Component Details
AIBooster consists of two components: Server and Agent. This section introduces the elements that make up each component and aims to help understand the system impact of these components in operation.
Agent
Agent containers are designed to run continuously on all nodes that are observation targets. These containers perform regular observations of node hardware and system states, collecting performance metrics of programs running on them.
They have the following features, and some containers require privileged mode operation (launching containers with administrator privileges):
- Node Exporter: Collection of CPU and I/O related metrics
- DCGM Exporter: Collection of GPU metrics
- PCM Exporter: Collection of Intel CPU/Memory Subsystem-specific metrics
- eBPF Profiler: Collection of program execution status
Server
Server containers are designed to run on a single Linux node connected to the same network as the compute nodes where Agents operate. They can be deployed on a dedicated management node or co-located on one of the compute nodes with Agents installed.
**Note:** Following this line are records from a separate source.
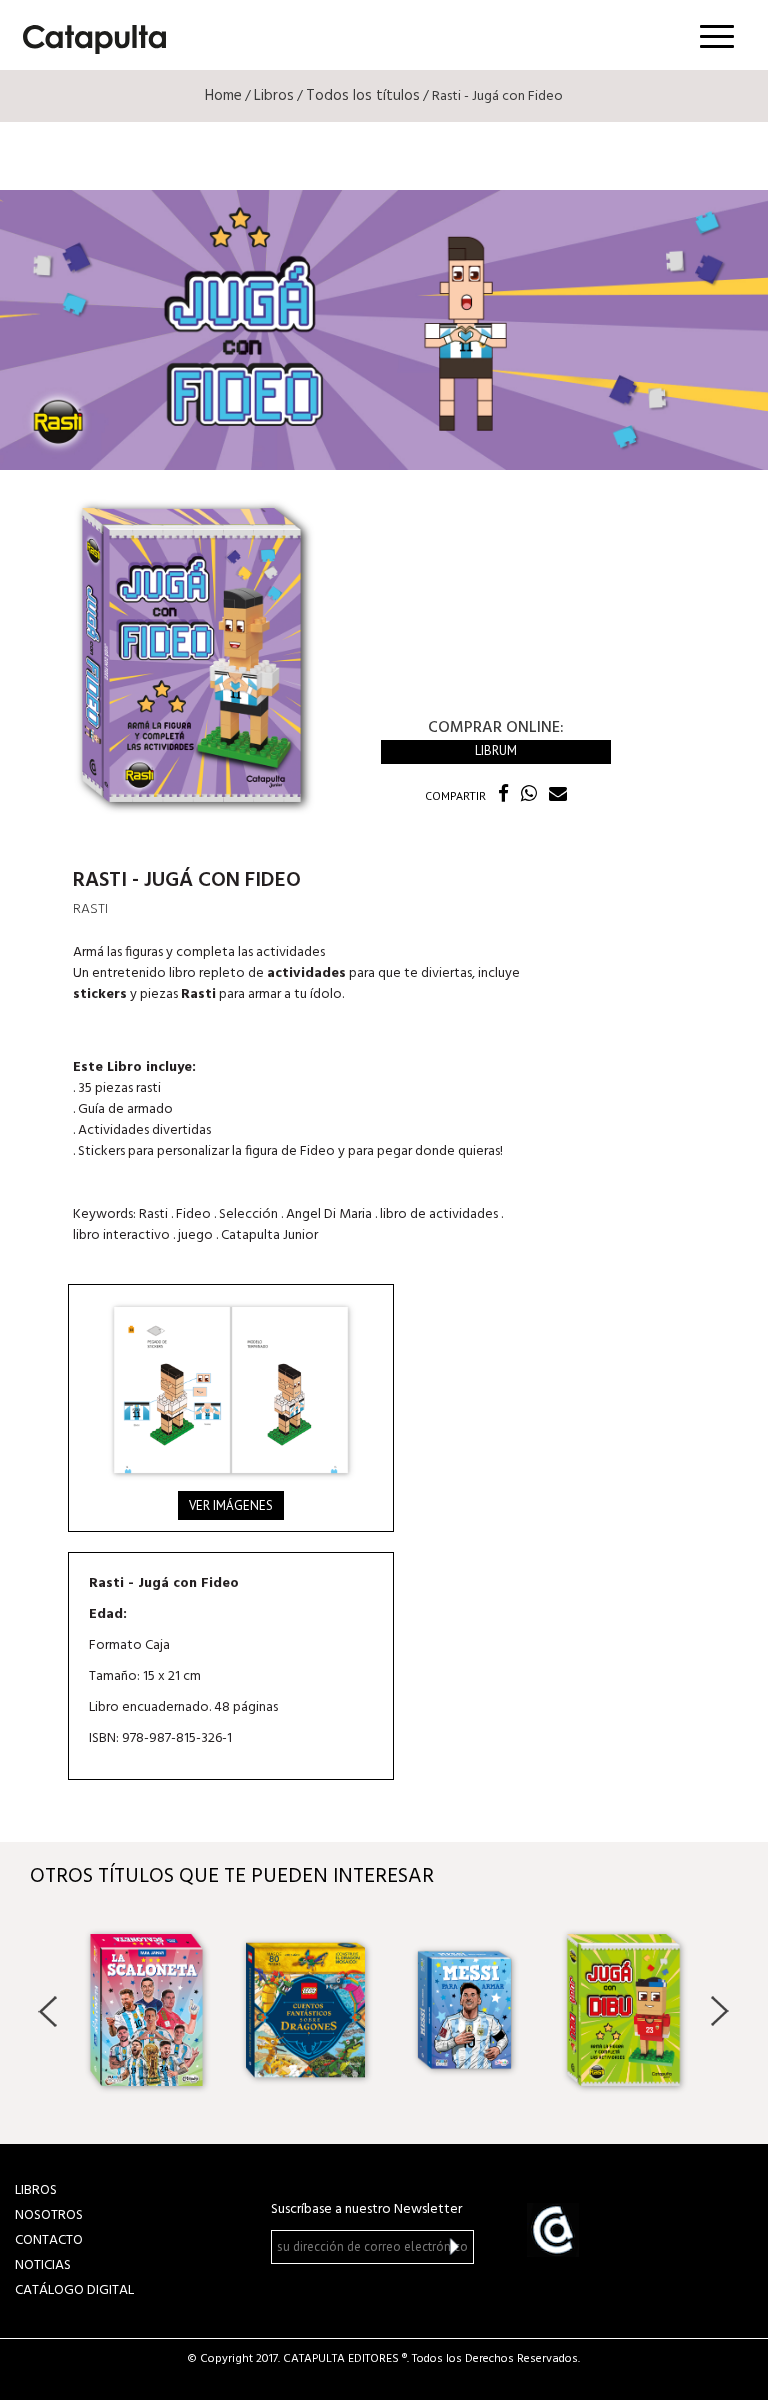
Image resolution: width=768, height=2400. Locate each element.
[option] (146, 2010)
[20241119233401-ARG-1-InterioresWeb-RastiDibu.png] (231, 1390)
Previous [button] (48, 2011)
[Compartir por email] (554, 795)
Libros (274, 96)
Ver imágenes (231, 1505)
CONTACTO (49, 2240)
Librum (496, 750)
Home (223, 96)
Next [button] (719, 2011)
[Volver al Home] (88, 35)
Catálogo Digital (74, 2290)
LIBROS (36, 2190)
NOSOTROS (49, 2215)
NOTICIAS (43, 2265)
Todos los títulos (363, 96)
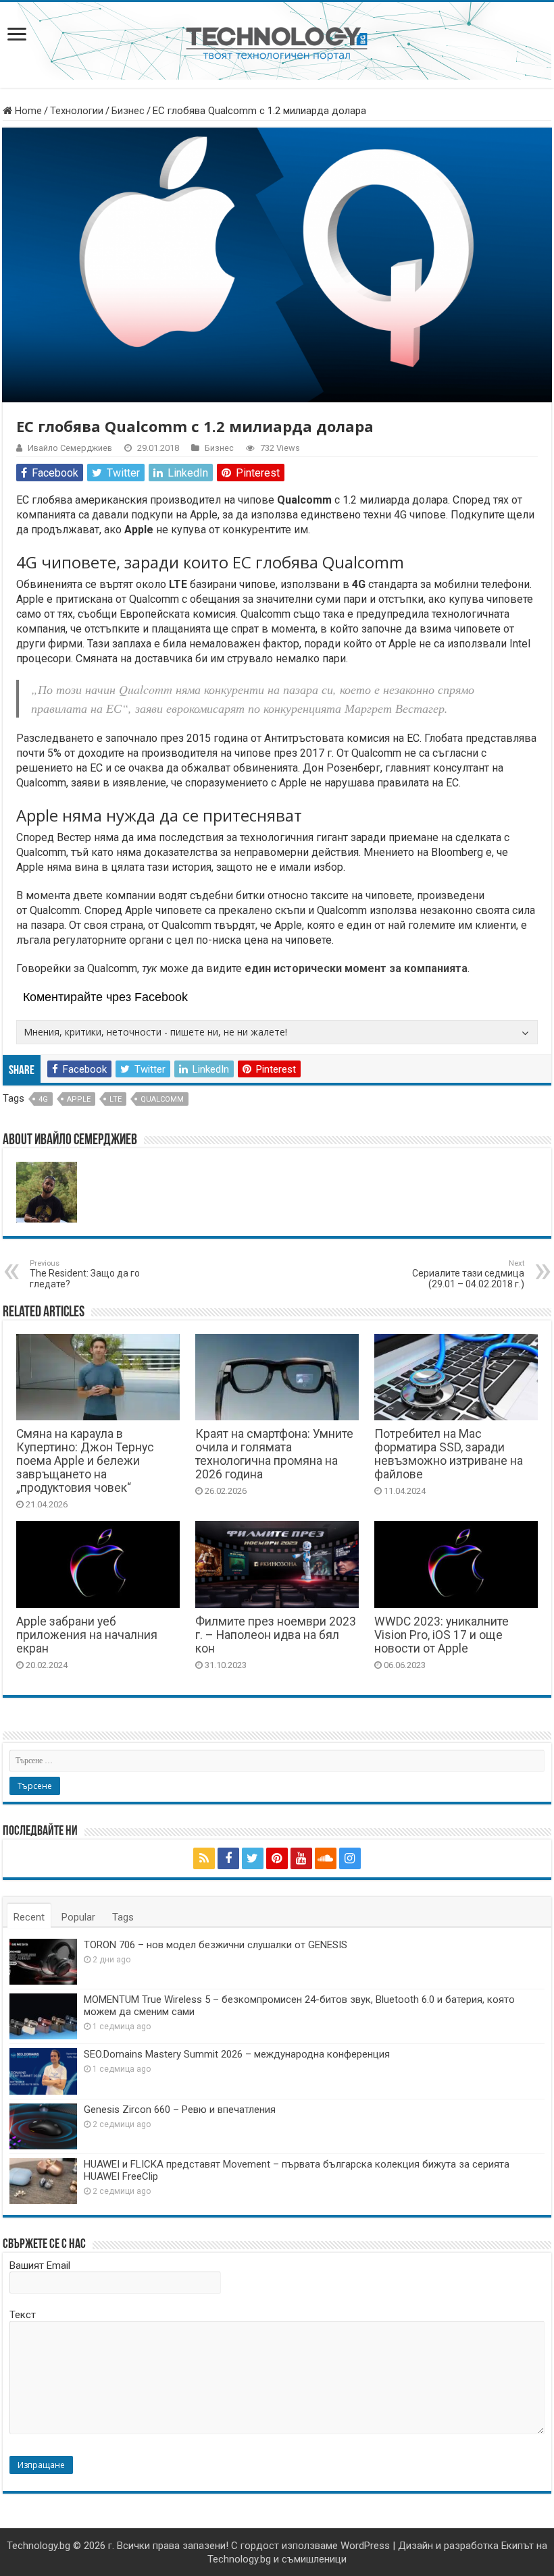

Server containers include:
- ClickHouse: Data storage
- Grafana: Visualization features
- Nginx: Reverse proxy
Additionally, the following ports need to be open on the node where Server containers run:
| Port | Expected Access Source | Purpose |
|---|---|---|
| 3000 | User PC | Access to performance observation dashboard |
| 8123 | Nodes running Agents | Metrics collection |
| 16697 | Nodes running Agents | Communication with Server node |